INPUT >>
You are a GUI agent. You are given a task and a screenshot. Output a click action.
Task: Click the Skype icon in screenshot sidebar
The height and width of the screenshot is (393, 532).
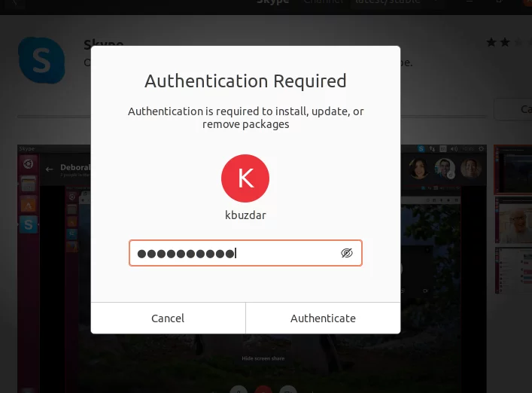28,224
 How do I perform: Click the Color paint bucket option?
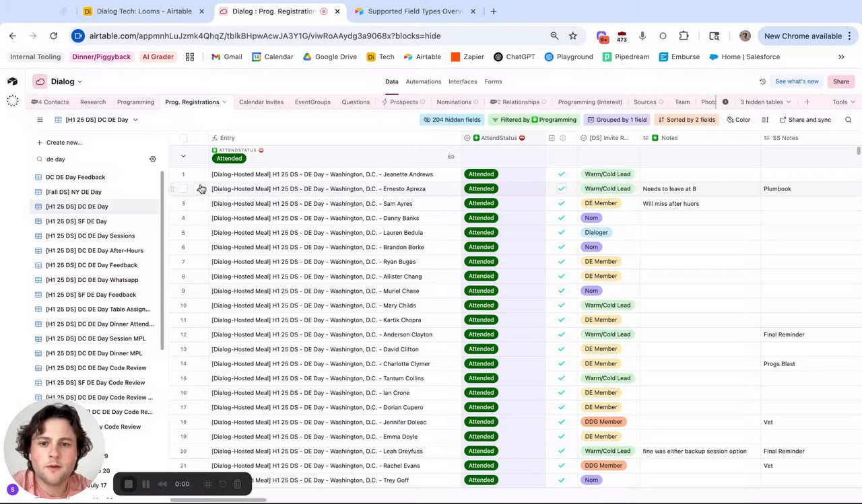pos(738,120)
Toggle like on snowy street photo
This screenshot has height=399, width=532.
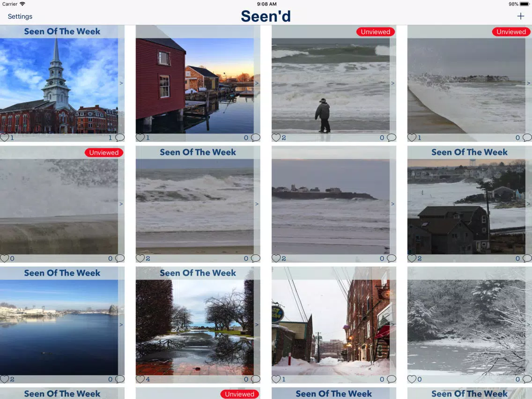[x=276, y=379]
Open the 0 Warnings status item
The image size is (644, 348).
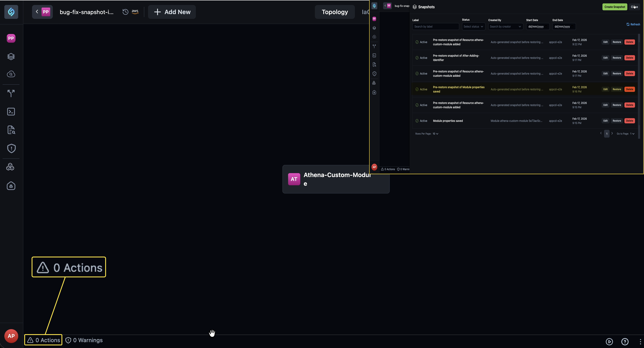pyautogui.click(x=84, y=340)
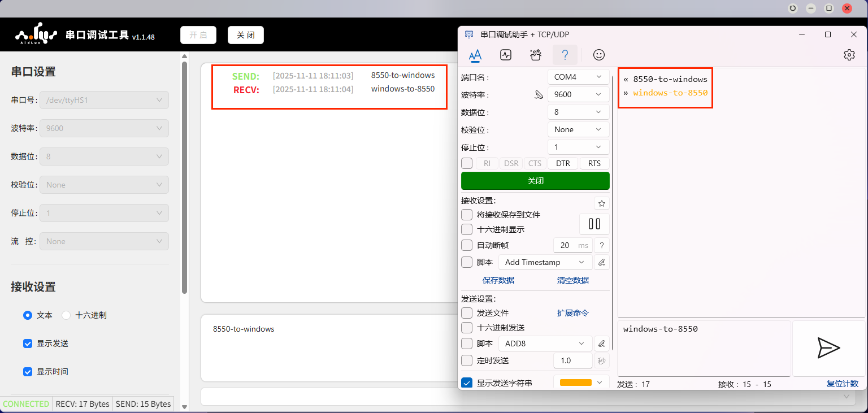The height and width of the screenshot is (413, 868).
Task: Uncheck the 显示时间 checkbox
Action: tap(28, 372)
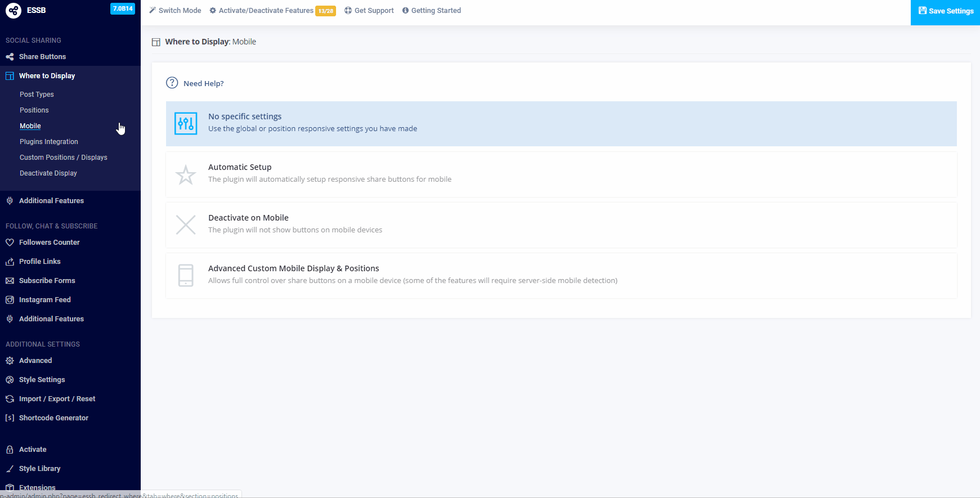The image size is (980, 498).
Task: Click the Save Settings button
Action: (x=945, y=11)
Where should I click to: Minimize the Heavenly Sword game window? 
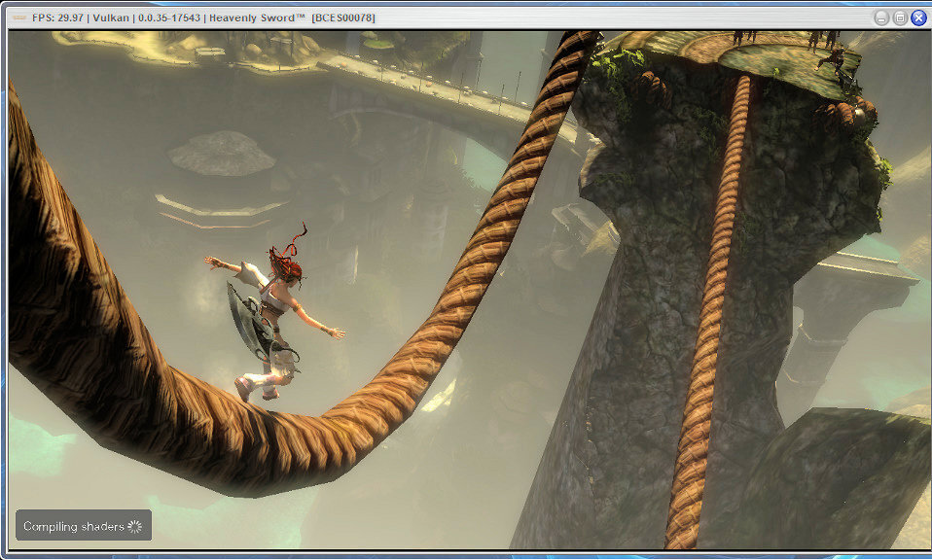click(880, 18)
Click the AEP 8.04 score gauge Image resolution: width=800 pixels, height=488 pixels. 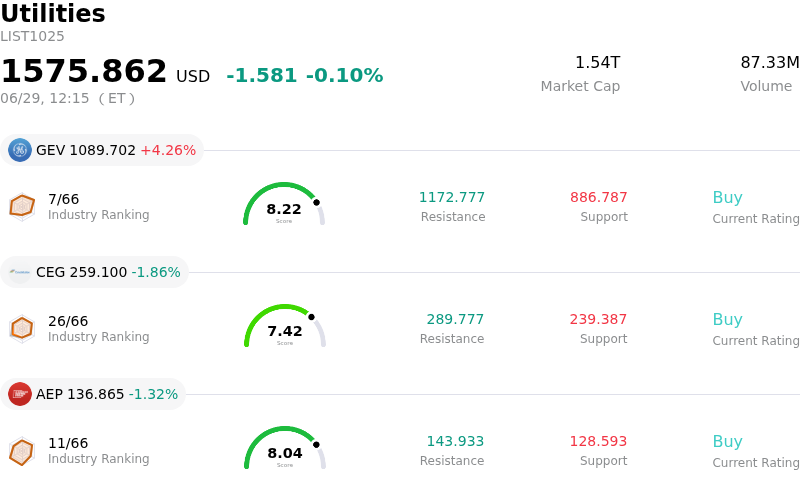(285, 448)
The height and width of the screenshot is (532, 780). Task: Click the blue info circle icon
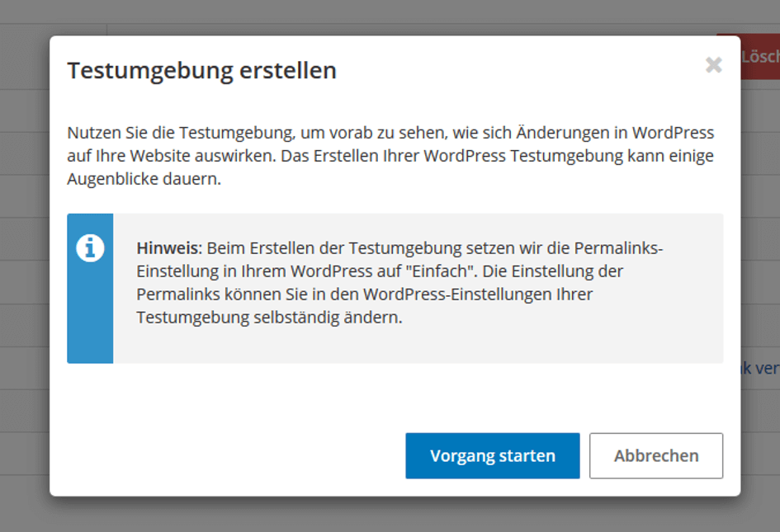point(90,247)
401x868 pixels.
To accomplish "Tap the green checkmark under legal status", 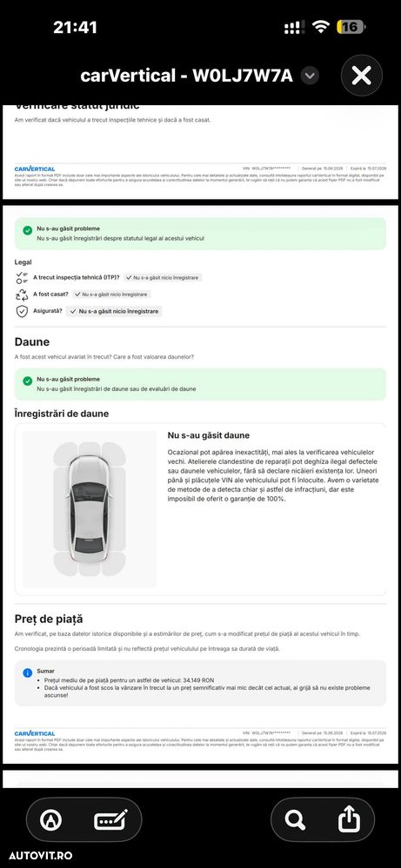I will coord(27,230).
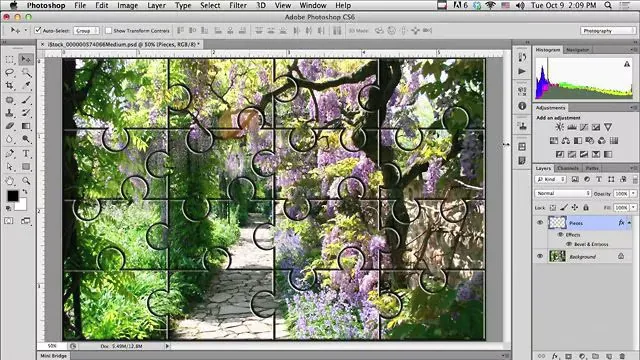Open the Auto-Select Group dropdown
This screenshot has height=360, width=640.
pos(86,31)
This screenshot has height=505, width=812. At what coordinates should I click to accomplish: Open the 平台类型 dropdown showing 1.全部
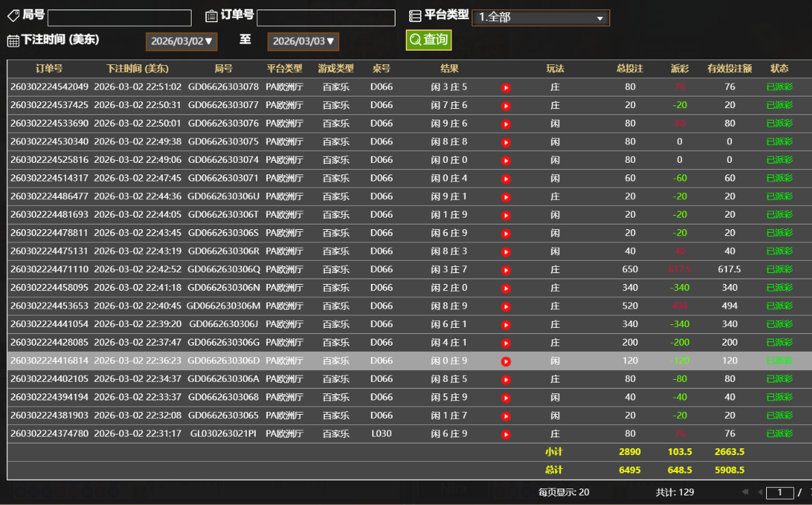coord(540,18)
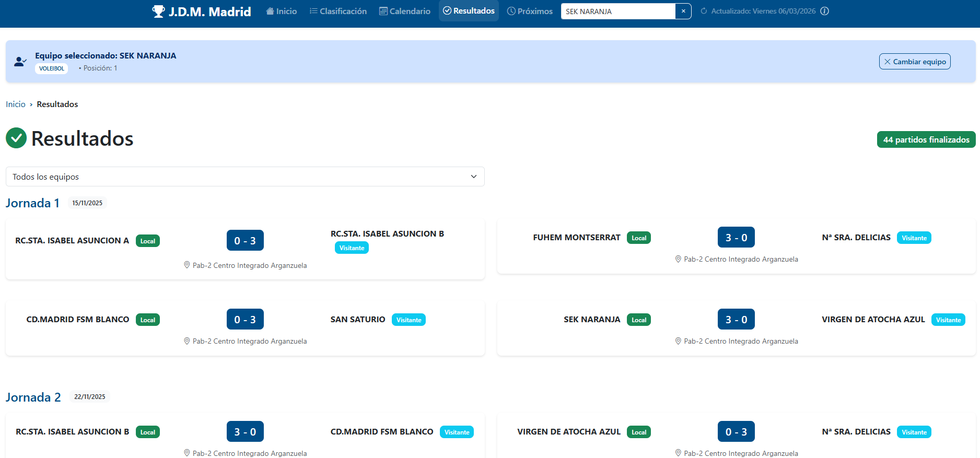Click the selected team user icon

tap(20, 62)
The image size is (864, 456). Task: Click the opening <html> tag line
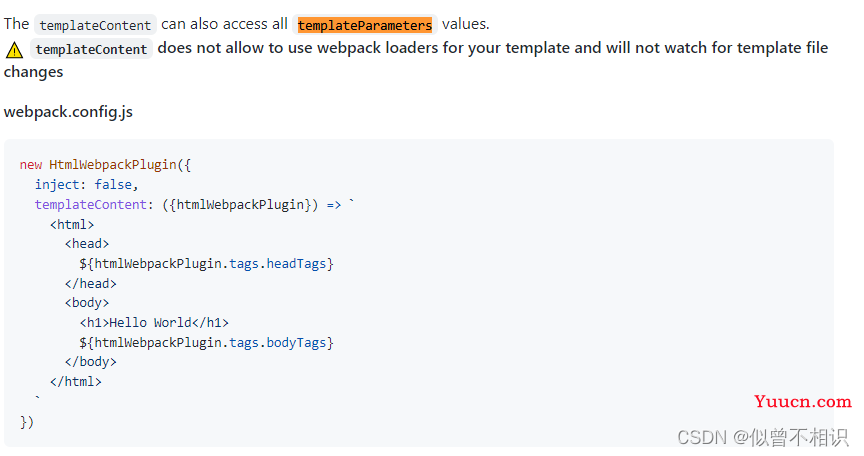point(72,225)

YOUR GOAL >>
Counting the line with "This screenshot has height=505, width=812." and the last line of the data above, transcribe those two lines and every line between them exactly, without the pictures.

ANSWER BOX >>
This screenshot has height=505, width=812. At what coordinates should I click to accomplish: Open the 平台类型 dropdown showing 1.全部
coord(540,18)
Click the selected team user icon

tap(20, 62)
The image size is (864, 456). Task: Click the opening <html> tag line
point(72,225)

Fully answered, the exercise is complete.